This seems to defy what I have heard from my church life teachings, though.  Most of the time, I have heard lessons about how to be thrifty so that there is ample money for any situation.  I’ve been taught that if you are careful to cultivate skills in both learning and skilled labor of some sort (artistic pursuits would count), then there is no reason to believe that you can’t provide a means of support for yourself, your family or your church/ministry.  Many of the teachers of these ideas came from a challenging economy themselves that we now call The Great Depression.  They still said that if you were willing to work, then you should be able to find an honest way to eat.

As I read many accounts of that time, there were plenty of folks who were honest and looking for some kind of work to help their families with.  But they went homeless, hungry and died as a result.

Don’t get me wrong – I trust God’s plan is better and mightier than any plan a human mind might devise.  I’m just wondering what my role should/could be in understanding what God’s point of view is concerning these things.  I am going to be thinking this through a lot, as I join the ranks of “the poor” once again in my life.  I don’t see that I’ll ever leave this rank or role either, since I am now older and not seeing anyone interested in employing me in any gainful wage situation.

I don’t always think it’s age that’s holding me back – since no one knows I’m “older” until they meet me.  Most of my resumes only get tossed into a pool of candidates and not even chosen for an interview for no reasons I can find out about.  I suspect it’s because I’ve worked as a temp/contractor for nearly 10 years, though that should prove that I’m trainable, and that my skills have been kept fresh.  The reality is that I am stuck with a minimum wage job, with part time hours; and that’s the best I can do in spite of having an Associate degree and years of Administrative Clerical experience.  I have no idea why I can’t find anything better.

I am not lazy, I work hard at the job, and then I work hard at home cleaning and keeping my home and car well maintained (where I can do it without cost).  I send out resumes wherever I find an opening that makes sense to try for (can’t work at a job 50 miles away for a wage that won’t support the gas or car repairs as well as a low rent).  I check several job sites out at least three times a week, and keep a record of all the jobs I’ve submitted resumes or filled applications out online for.  I am listed with several staffing agencies and am regularly contacted at least once a week for them to submit me as a candidate for a client (of course!).  I will get an interview about once every three weeks.  I never get the second interview, though it always seems to be a good interview.  Even the staffing rep says the feedback from the client about me was very good to excellent.  My test score percentages for all the software skills range from the mid 80’s to 100% (proofreading/spelling tests are my forte it seems).

The reality is that too many jobs have been eliminated, and where I might have competed against 20 or so applicants for a job posting in 2004 – I am now competing with more than 100 candidates for a position.  This means that my resume may never even be seen by the hiring manager.  They just get overwhelmed by the response, and just pick out the first few good possibilities and toss the rest in the trash.  This is not personal, and I have heard this from three different hiring managers, so I try to remind myself that it’s not because I’m not valuable or that I am discarded.  It’s just that I am anonymous in the crush for employment.

Because I believe that God is bigger than a fax machine, and that He can make my resume fall in just the right spot for someone to see – I will believe that my situation is just what God wants it to be – for now.  My job is to be humble and not object.  I am to be gracious and keep my words kind and patient for those who would ask me what I am doing that isn’t working.  They just don’t know, and it’s good that they have good work that keeps them clueless, as far as I am concerned.  I would rather they had the jobs that they do!  I just wonder if we understand who needs help and what is “help” when it comes to the poor?

----

PROBLEM 1:
Say whether each statement agrees with the passage about job hunting, answering yes or no and quoting the words of the passage that decide it: (a) The writer gets an interview about once every three weeks. (b) The writer holds a bachelor's degree. (c) In 2004 the writer competed against more than 100 applicants for a job posting.
PROBLEM 2:
Carry the passage about job hunting forward, starting right after its last sentence.

----

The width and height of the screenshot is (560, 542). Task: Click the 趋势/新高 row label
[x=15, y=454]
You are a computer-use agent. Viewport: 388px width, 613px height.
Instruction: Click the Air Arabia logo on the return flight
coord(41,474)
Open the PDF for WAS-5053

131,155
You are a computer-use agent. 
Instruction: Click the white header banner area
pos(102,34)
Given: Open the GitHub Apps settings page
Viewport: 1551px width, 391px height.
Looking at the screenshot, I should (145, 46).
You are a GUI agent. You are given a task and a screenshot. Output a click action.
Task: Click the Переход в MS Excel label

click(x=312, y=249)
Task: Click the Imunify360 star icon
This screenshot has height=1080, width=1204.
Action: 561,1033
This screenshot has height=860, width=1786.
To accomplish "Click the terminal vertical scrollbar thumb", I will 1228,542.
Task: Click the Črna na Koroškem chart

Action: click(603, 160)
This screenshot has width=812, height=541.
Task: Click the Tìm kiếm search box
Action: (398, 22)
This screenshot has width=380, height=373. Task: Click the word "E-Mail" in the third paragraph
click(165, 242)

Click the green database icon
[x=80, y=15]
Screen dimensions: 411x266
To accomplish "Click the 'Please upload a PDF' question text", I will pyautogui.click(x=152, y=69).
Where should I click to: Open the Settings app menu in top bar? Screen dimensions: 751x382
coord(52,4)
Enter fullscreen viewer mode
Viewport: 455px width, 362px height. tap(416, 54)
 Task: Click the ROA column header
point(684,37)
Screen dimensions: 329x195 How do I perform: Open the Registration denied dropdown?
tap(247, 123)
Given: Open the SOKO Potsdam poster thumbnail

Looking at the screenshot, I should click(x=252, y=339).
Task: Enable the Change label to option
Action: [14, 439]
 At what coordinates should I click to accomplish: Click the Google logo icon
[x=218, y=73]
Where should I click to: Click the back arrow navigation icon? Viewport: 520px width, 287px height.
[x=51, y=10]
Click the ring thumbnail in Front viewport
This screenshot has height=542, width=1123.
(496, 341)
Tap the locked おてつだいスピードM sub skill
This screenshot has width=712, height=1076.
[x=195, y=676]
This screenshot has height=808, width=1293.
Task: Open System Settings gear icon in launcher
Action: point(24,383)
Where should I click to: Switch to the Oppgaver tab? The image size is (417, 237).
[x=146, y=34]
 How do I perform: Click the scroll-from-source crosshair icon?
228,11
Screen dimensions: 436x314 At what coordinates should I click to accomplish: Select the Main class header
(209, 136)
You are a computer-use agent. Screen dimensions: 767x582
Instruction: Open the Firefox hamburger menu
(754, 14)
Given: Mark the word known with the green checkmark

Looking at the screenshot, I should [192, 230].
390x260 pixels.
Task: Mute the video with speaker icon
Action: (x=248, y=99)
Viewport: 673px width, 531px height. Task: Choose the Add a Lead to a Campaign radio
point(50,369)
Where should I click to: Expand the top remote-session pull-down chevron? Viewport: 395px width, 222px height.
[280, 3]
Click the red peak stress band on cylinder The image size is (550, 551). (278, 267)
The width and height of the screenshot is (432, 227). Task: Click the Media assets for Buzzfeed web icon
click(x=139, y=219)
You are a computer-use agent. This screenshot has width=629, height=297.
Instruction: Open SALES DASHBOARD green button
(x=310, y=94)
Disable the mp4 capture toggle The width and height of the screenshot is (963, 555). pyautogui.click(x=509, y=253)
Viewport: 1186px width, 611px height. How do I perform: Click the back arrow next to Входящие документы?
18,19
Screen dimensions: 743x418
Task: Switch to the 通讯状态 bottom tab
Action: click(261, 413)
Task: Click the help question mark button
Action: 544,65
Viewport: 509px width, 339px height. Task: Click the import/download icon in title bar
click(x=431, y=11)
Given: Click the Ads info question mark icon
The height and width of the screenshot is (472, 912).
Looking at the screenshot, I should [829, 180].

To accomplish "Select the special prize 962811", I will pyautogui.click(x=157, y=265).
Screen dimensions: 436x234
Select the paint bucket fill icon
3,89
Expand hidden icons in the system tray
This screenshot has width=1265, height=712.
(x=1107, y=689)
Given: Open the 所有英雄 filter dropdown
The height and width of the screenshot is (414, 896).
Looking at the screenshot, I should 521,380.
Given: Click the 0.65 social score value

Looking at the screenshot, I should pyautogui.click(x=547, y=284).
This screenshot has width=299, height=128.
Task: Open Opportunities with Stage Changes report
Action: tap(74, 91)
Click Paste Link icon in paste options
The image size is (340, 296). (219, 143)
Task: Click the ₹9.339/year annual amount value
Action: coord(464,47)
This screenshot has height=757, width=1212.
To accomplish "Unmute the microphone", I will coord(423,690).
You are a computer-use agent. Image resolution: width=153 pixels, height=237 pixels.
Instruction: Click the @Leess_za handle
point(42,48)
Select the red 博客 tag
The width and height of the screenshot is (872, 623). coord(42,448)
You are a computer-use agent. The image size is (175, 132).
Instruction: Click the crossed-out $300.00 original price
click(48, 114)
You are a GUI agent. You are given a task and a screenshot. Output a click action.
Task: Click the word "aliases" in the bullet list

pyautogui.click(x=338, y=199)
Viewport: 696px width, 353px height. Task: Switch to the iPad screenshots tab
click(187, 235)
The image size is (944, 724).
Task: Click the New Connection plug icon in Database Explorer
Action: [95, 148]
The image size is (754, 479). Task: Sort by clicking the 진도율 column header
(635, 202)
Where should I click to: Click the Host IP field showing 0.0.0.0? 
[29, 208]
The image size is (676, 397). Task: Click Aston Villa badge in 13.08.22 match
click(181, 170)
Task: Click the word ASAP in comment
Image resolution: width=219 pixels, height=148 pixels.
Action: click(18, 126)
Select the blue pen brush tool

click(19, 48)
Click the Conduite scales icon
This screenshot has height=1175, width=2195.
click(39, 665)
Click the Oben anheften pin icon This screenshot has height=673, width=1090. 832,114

----

TASK OUTPUT 1:
(a) Yes: "I will get an interview about once every three weeks."
(b) No: "in spite of having an Associate degree"
(c) No: "where I might have competed against 20 or so applicants for a job posting in 2004"

TASK OUTPUT 2:
Ideas?  Comments?  I’m interested – so please share!

Copyright © 2014 Churchmousie ~ all rights reserved.

Happy Hopes – I Have Them

As each new month begins I review a list of goals from the previous month that I call my Happy Hopes list.  I mark out the ones I was able to achieve with a date, and maybe a brief note or name of someone who helped me attain that goal.  Then I save it, save it again under the new month’s name and year, and then make any changes I want.  I might drop off an item, or add new ones.  I’ll include songs or books I want to buy, or even crochet patterns that I wish to make.

While some folks make lists of resolutions for the coming year, I work on goals that I want to focus on, in case I come into some extra ca$h or even see an opportunity that I might have missed if I hadn’t stayed aware of that goal.   Some of the goals are nothing money can buy, but are more prayer focuses – like what kind of job I want to find, better health for a chronically ill family member, or a goal for a friend who wants to sell her home noted so I can celebrate it with her.  At the end of the two column list, I have a place where “Unlisted Joys Happened Here.”  That’s where I put the things I either didn’t dare ask for (like a gently used living room set, that we got from a friend who was bored with them), or that I didn’t even know to watch for (like a trip to visit family in CO with other family members).

My husband and I began this list back in the 80’s when our children were small, because we often forgot what we were working so hard for.  We were also frustrated when we’d get our tax return money, and forget what we really wanted to use it for.  We’d decided to follow another family’s example, and stop using it for paying bills (“That’s what a budget is for,” the father stated).  Instead, they’d buy something they really wanted but often couldn’t manage to save up for, like a new bed, a down payment on a car, or even a special trip.  After two years of not remembering our best ideas, I offered to keep a list.

At first, the list wasn’t really refreshed much, except twice a year.  Sometimes, the things listed were too high, and we weren’t noticing the small conquests, so that’s when the second part appeared.  Since we were really busy once the kids got into double digit ages, we only refreshed the list twice a year.  Once in January, and once in July.  I’d ask the kids for ideas of things to go on the list, and they offered a few things: a computer, fishing trips, bikes, etc.  It was a great place to look for gift ideas sometimes.

Finally, once the family left and it was just me, I began making them closer together until now I am creating one for each month on the computer.  I actually began the electronic ones in the late 90’s when we got our first computer.  So, these are all easy to look at and remember how things have changed, and how things came together at different times.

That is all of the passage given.